Fokus BMT Beringharjo bukan hanya pada pembiyaan, tapi juga pembinaan. Karena pertanian masyarakat masih tradisional, jalan untuk meningkatkannya dengan intensifikasi atau integrated farming.
Rury mencontohkan petani padi. Setelah panen ada masa menunggu yang bisa dimanfaatkan untuk menanam tanaman lain atau saat menanam padi di sela-selanya diberi pupuk kotoran hewan ternak. Atau kebun jati yang antar pohonnya bisa ditanami jahe, atau lahan kosong untuk lele.
''Jadi dipikirkan bukan hanya keuntungan BMT, tapi juga multi manfaat bagi masyarakat,'' ungkap Rury usai seminar nasional pemberdayaan umat dengan pembiayaan mikro di Kampus Gunadarma, Senin (9/3).
Dengan program ini, yang berkembang diharapkan tidak cuma pertanian dan perkebunan, tapi juga sektor pangan lain yang ikut dididik dan dibina.
Tentang mekanisme pengembalian pembiayaan, Rury menyebut penarikan cicilan pembiayaan dilakukan tiap hari. Saat itu tidak mencukupi, mereka bisa menutupi dari hasil bulanan.

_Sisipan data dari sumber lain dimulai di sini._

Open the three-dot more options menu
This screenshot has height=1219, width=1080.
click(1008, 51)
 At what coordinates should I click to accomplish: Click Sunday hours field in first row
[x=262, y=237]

Dengan pola pertanian terintegrasi, peternak tidak hanya mengandalkan hasil daging dari, tapi juga telur dari ayam atau bebek.
Sehingga, mereka memiliki pendapatan harian dari telur, pendapatan bulanan dari daging dan tahunan dari sawah. Pemasarannya pun dicarikan distributor atau pembelinya.
Perluasan peran juga dilakukan BMT Fastabiq, Pati Jawa Tengah. BMT Fastabiq ikut membiayai pembangunan sebuah rumah sakit yang rencananya mulai beroperasi pada 22 Maret 2015 mendatang.
Direktur SDI dan Maal BMT Fastabiq Pati, Jawa Tengah, Agus Jamaluddin mengungkapkan, niat pembangunan rumah sakit bermula dari riset BMT Fastabiq dimana setiap tahun RS di Pati kekurangan ratusan tempat tidur untuk pasien. Mereka juga makin bersemangat berkontribusi untuk masyarakat setelah RS swasta besar yang ada di sana dibangun non Muslim.
Secara kelembagaan, RS ini merupakan 'perkawinan' kerja sama antar BMT Fastabiq dengan Muhammadiyah, berdirilah Fastabiq Sehat PKU Muhammadiyah.
Tanpa menyebut angka, Agus mengaku pembiayaan untuk rumah sakit enam lantai ini cukup besar. Di awal, mereka tidak memperkirakan pembiayaan terbesar ternyata pada investasi peralatan.
Sumber dana beragam, baik dari wakaf, infak dan pembiayaan BMT dengan pengembalian setelah RS beroperasi. Persentasi pembiayaan dari BMT sekitar 70 persen.
Dengan 140 tempat tidur, RS ini memenuhi tipe C. Namun dengan pertimbangan jumlah SDM, RS akan beroperasi sebagai tipe D.
Diakui Agus, tarif RS kompetitif. Khusus dhuafa yang belum terlayani Jamkesmas dan ada tempat di Fastabiq, akan ditanggung oleh Baitul Maal.